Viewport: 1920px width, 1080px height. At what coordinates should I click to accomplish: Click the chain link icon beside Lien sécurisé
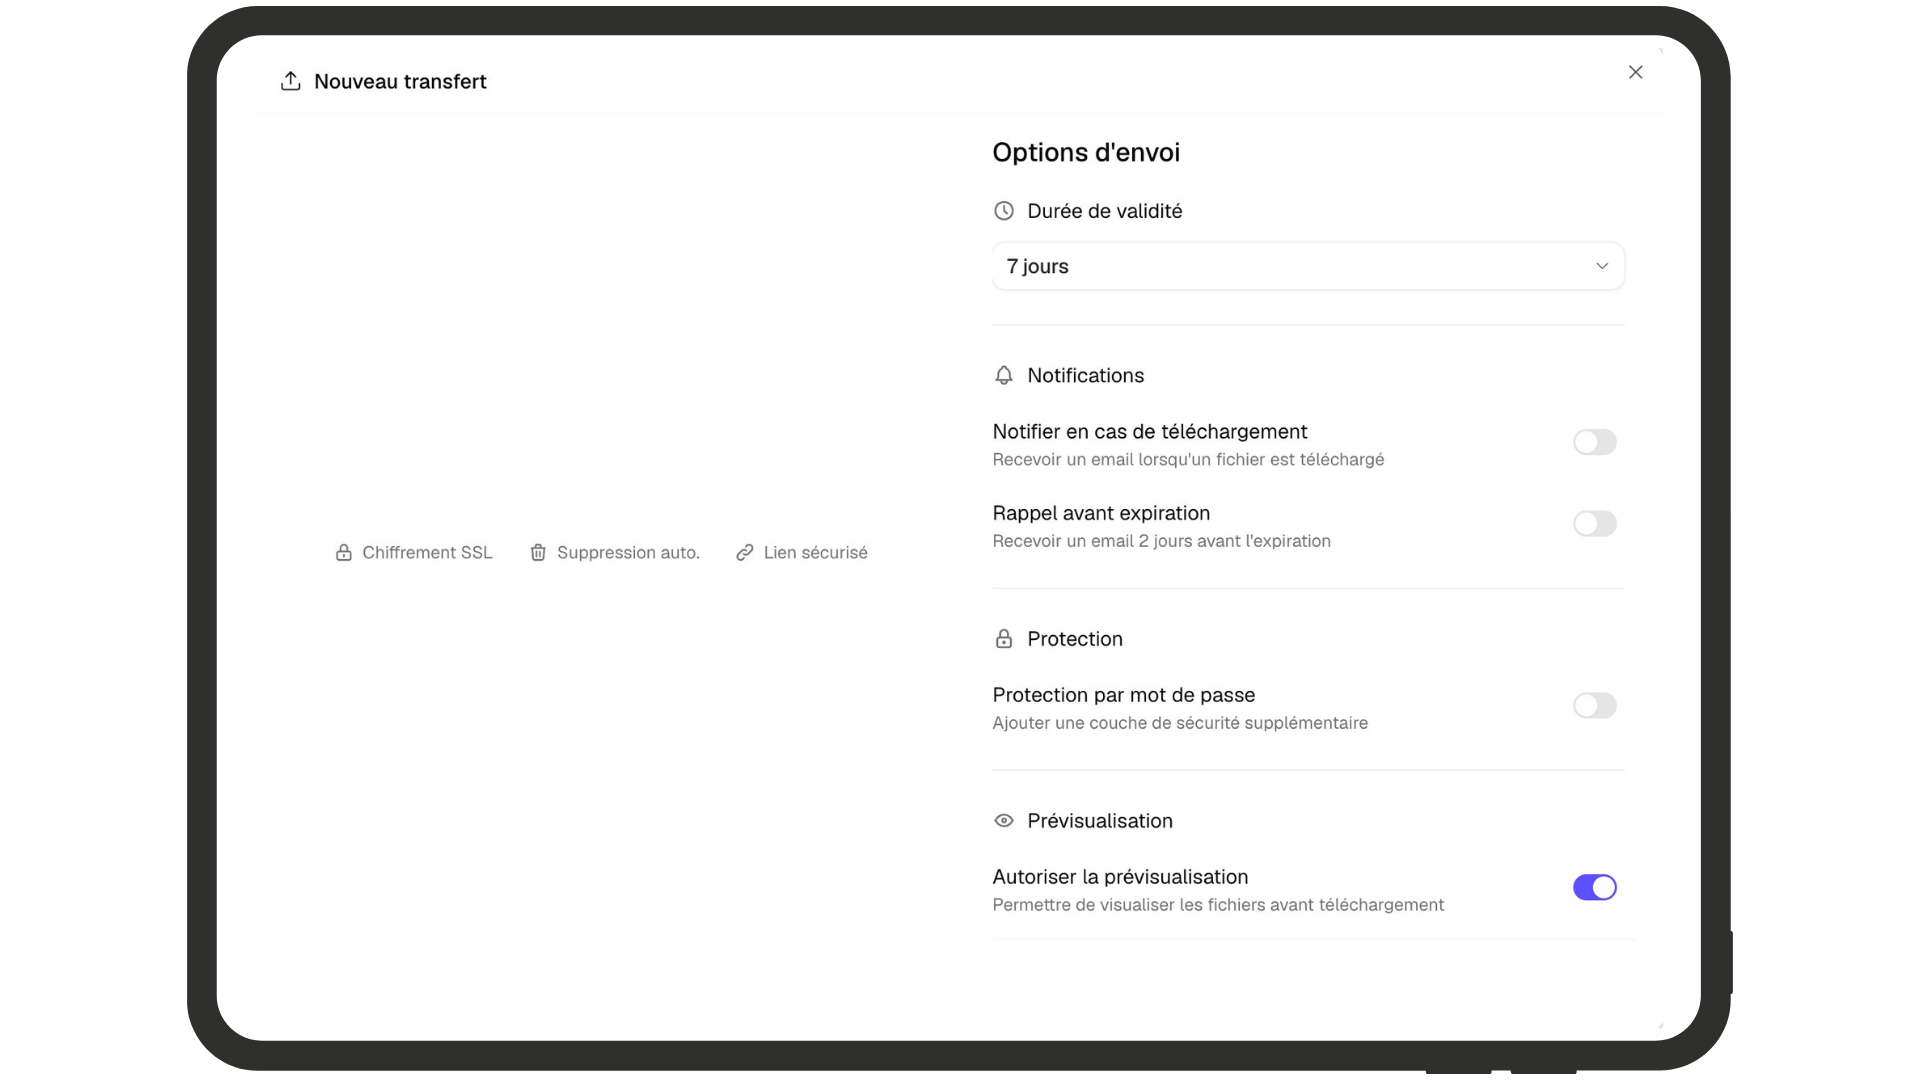[745, 553]
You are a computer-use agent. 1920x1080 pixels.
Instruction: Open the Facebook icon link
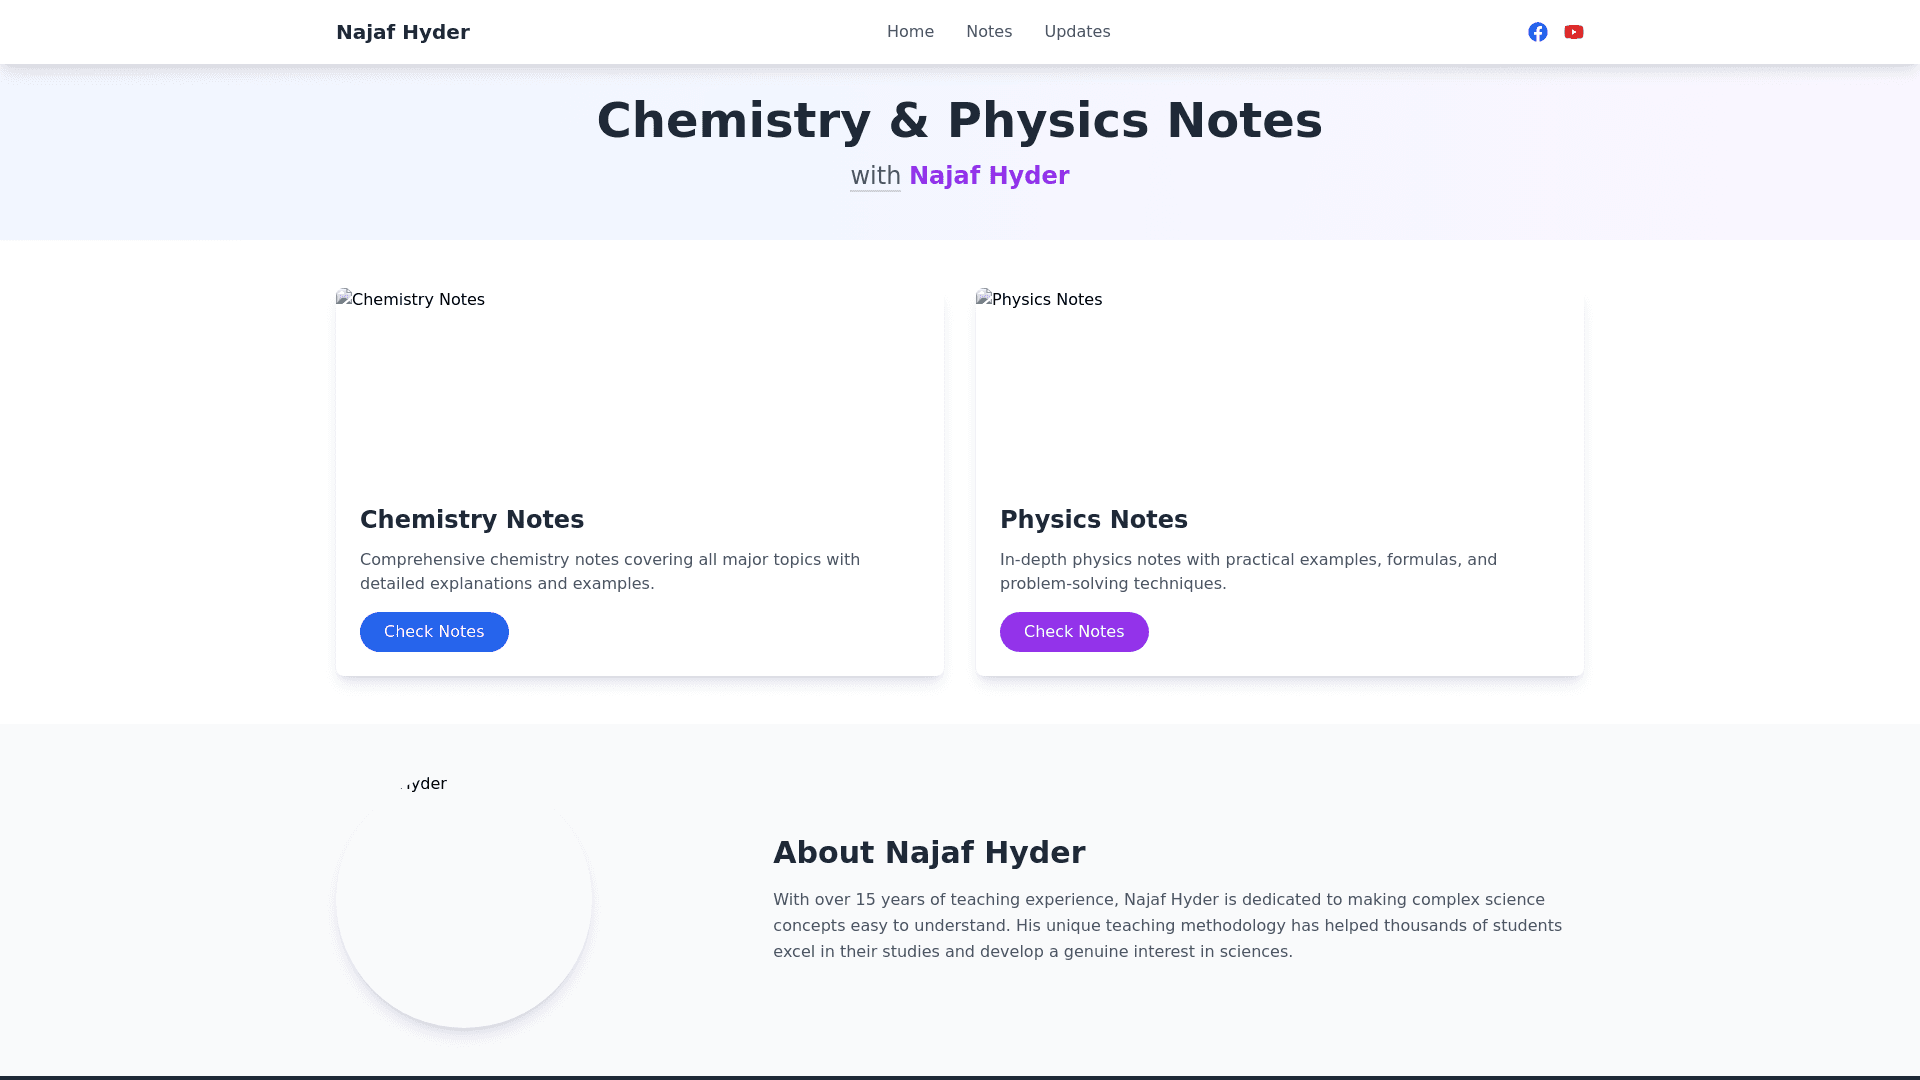(x=1538, y=32)

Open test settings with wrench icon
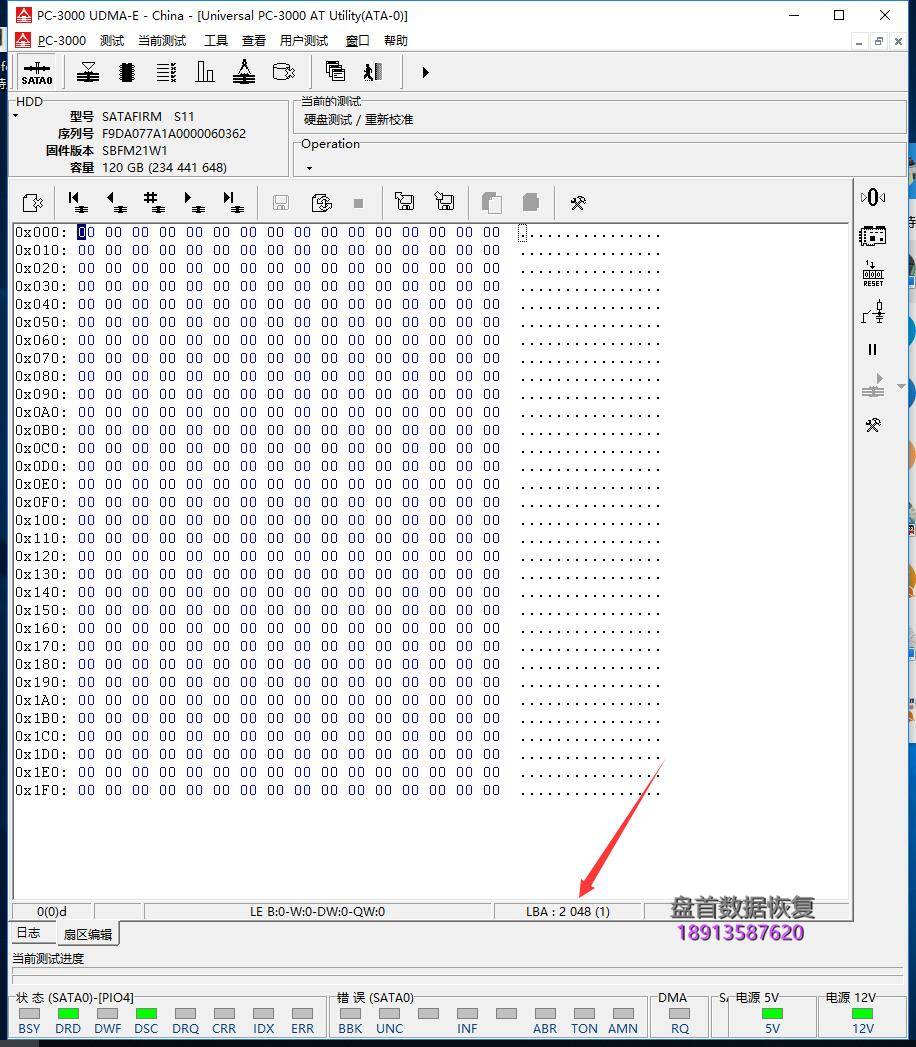(577, 202)
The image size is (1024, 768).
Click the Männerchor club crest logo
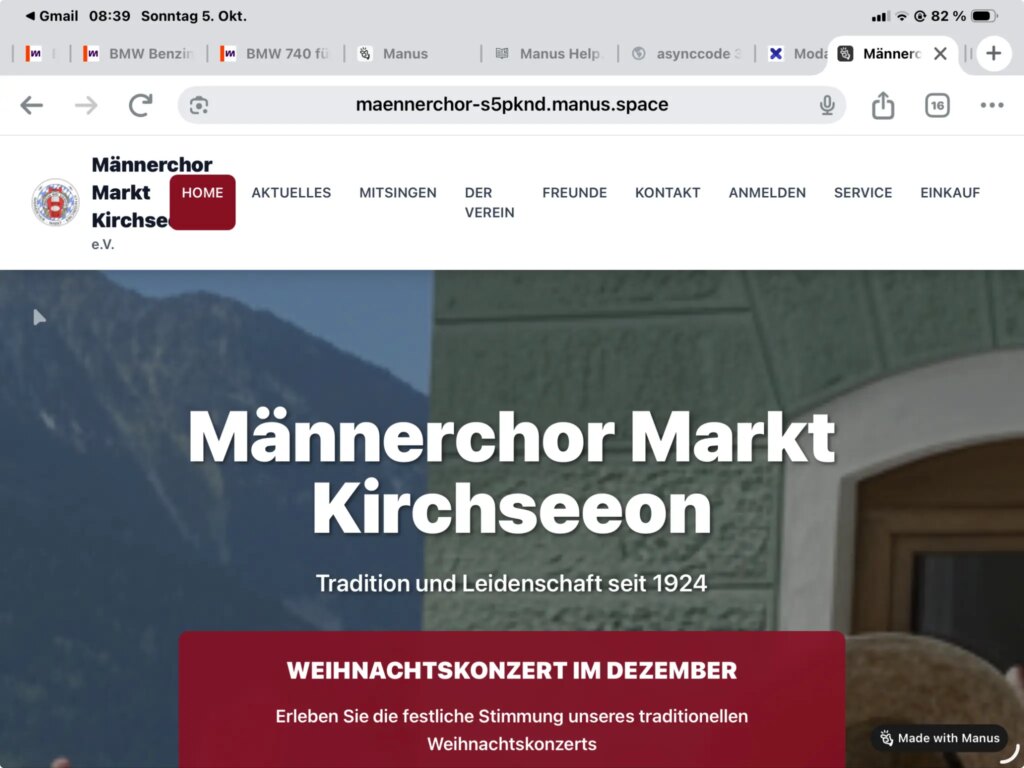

Exercise instructions:
From the first line to the last, retype the entries above exactly, minus the pictures.

Reply to the task:
Viewport: 1920px width, 1080px height. At what coordinates should I click to accomplish: Click the chain link icon beside Lien sécurisé
[745, 553]
You are a computer-use agent. 1920x1080 pixels.
Instruction: Open the Facebook icon link
(x=1538, y=32)

Open test settings with wrench icon
(577, 202)
The image size is (1024, 768).
Click the Männerchor club crest logo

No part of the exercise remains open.